Лет шесть-семь тому назад Ханнес действительно попал на полгода в тюрьму. В тюрьму, а не на каторгу, как утверждали угреловы, которые и в этом случае, как обычно, взяли сторону власть имущих. Жалобу в суд подал тогда барон Освин фон Ханнендорф. Ханнес Лассан не забыл эту историю, хотя вспоминает о ней редко. С тех пор он многое повидал и многому научился. В те годы был еще жив его отец, Лоренц Лассан, старик с бороденкой клином, который имел обыкновение говорить отрывисто, будто каждое слово отрубал топором. Крепкий был еще старик и каждый божий день отправлялся со своими двумя сыновьями в море. В тот памятный год были у них неплохие уловы. Рыботорговца Вегнера тогда еще не было в деревне. Однажды старик Лассан, Ханнес и Фите пошли, как обычно, с двумя большими корзинами в город, чтобы самим продать рыбу. Был чудесный летний день, он уже клонился к вечеру. Городские башни, выступая из теплого молочного тумана, врезались в голубое безоблачное небо.
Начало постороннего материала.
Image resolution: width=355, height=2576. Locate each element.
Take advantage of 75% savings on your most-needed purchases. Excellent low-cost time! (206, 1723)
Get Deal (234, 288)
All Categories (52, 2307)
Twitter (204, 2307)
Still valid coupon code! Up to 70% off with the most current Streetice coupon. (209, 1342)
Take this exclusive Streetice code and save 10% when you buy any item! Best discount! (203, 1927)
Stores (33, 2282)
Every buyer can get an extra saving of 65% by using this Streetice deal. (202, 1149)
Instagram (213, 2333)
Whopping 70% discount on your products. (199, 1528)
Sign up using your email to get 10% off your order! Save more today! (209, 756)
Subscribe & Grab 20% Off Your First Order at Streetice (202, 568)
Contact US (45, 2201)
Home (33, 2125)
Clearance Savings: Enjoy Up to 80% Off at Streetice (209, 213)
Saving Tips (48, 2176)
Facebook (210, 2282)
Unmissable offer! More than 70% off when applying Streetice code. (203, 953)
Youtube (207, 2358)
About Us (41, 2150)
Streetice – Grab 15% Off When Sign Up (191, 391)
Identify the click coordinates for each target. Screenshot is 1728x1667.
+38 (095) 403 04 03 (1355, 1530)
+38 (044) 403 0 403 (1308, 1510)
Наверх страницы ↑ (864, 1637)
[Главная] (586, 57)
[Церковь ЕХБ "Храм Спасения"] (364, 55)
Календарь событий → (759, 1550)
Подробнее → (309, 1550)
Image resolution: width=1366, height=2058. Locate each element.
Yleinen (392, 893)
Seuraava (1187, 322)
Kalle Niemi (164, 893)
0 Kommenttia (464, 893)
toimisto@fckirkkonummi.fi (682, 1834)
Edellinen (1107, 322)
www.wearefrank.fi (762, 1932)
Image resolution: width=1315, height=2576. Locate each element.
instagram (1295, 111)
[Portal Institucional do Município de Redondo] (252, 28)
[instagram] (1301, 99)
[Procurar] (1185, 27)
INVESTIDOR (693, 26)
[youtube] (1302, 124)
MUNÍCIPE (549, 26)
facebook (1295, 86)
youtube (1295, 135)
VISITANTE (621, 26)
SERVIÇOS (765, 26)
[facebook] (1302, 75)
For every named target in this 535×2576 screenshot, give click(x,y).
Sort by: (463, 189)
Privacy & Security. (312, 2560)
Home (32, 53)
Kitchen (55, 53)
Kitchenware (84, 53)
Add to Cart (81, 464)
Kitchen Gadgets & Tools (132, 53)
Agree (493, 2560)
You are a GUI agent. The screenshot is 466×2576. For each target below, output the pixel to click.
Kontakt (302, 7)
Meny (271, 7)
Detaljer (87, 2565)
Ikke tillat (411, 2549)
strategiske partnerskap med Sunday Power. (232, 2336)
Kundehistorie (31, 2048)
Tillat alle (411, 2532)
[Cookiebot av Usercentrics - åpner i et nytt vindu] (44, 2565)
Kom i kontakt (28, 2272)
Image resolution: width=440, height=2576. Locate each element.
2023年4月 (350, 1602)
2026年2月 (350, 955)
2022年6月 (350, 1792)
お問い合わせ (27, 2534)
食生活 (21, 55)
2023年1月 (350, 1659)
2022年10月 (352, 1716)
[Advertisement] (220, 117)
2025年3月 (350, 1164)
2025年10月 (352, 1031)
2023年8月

Рика вдоль дамбы лениво несла свои воды к морю.
На узкой тропинке, идущей по гребню дамбы, рыбакам повстречался Освин фон Ханнендорф. Позади него в нескольких шагах семенил его лакей Франц, неся сумку и мольберт. Чтобы пропустить барона, рыбаки немного отступили в сторону. Старый Лоренц Лассан даже снял фуражку, и все трое сказали «добрый день». Освин фон Ханнендорф — возможно, он был недоволен своей работой — не ответил. И Ханнес Лассан, пропустив барона, снова вышел на тропинку.